Genealogia - nowa pasja Polaków

kolaż: Tomek
Genealogia jest prawie tak stara jak ludzkość: najstarsi Egipcjanie w taki sposób legitymowali swoje pochodzenie. Drzewa genealogiczne i listy przodków we wszystkich kulturach należą do pierwszych form historiografii.
Genealogia jest prawie tak stara jak ludzkość: najstarsi Egipcjanie w taki sposób legitymowali swoje pochodzenie. Drzewa genealogiczne i listy przodków we wszystkich kulturach należą do pierwszych form historiografii. kolaż: Tomek
Andrzej Pak z Suchego Boru poświęcił dwa lata na zbudowanie drzewa genealogicznego rodu Trybułów. Wiele godzin strawił na szperaniu w księgach parafialnych. Poszukiwanie rodzinnych korzeni stało się nową pasją Polaków.

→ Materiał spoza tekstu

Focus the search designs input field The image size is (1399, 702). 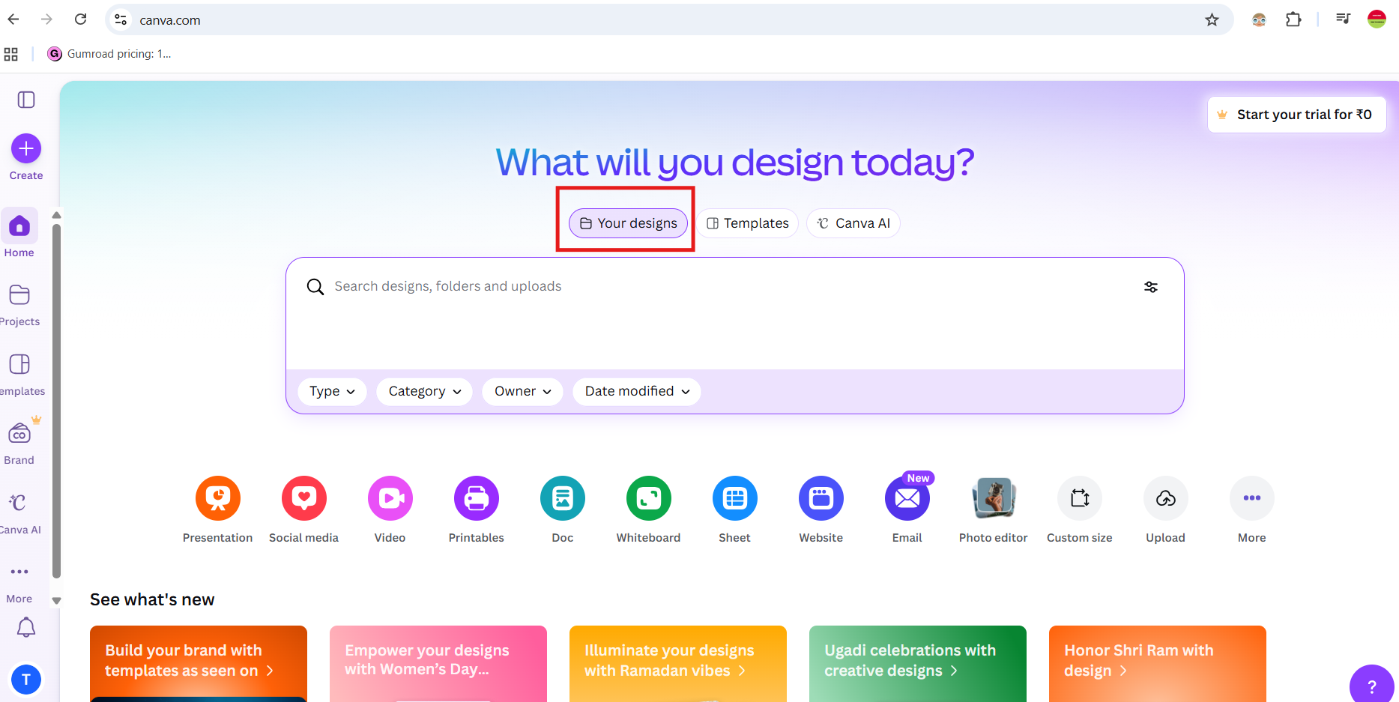(719, 286)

Historię rodu zwykle buduje się, szukając antenatów po mieczu. Andrzej Pak, syn Marii, góralki z Raby Wyżnej, choć urodził się na Dolnym Śląsku, a od wczesnego dzieciństwa mieszka w Opolu, sam zawsze czuł się góralem i rodzinnych korzeni zaczął szukać po kądzieli.

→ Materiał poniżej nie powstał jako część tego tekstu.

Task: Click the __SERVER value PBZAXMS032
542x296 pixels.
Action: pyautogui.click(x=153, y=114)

Zwłaszcza że Trybułowie to rodzina bardzo znana i szanowana na Podhalu. Jej historia sięga roku 1836, gdy Jan Trybuła zawarł w Rabie Wyżnej związek małżeński z Marią Zarembą.

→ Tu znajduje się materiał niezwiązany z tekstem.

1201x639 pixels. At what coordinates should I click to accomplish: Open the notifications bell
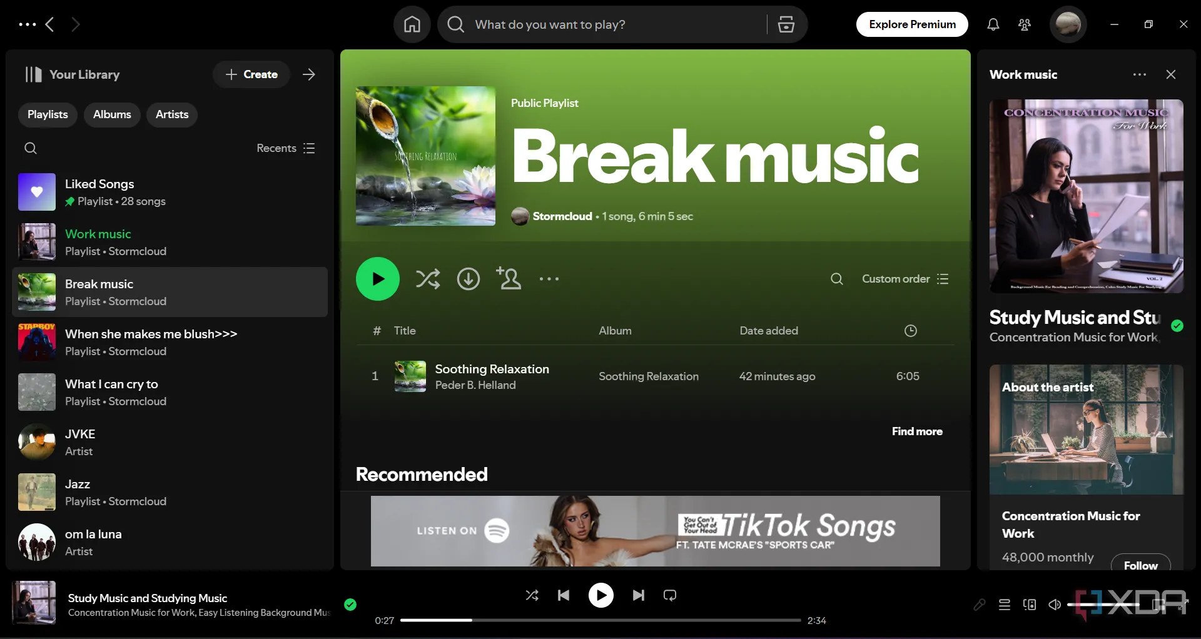pos(993,24)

Ich córka Barbara miała nieślubnego syna Jana. I w tym miejscu drzewo genealogiczne gwałtownie się rozwinęło, przysparzając przyszłym badaczom dodatkowej pracy, bo Jan żenił się dwukrotnie, płodząc w sumie dziewięcioro dzieci.

- Uchwycenie tych wszystkich nici było trudne i pracochłonne, ale zwieńczone sukcesem - mówi Andrzej Pak. - Moje drzewo jest kompletne i liczy prawie 300 osób.
Odtworzenie historii rodu do 200 lat wstecz było możliwe dzięki życzliwości proboszcza z Raby Wyżnej, który wpuścił Andrzeja i jego żonę Ewę do swej kancelarii i udostępnił stare dokumenty parafialne - księgi urodzin, ślubów i zgonów.

Najwięcej kłopotów sprawiło nam czytanie zapisów po łacinie i gryzmołów pewnego niestarannego proboszcza z odległej przeszłości - wspomina pan Andrzej.

Nie mniej pracochłonne okazało się zbieranie informacji o wszystkich żyjących członkach rodziny. Dziesiątki telefonów, setki maili, pomoc łączników z każdej gałęzi rodu, którego pędy przekroczyły wiele granic, a nawet oceany.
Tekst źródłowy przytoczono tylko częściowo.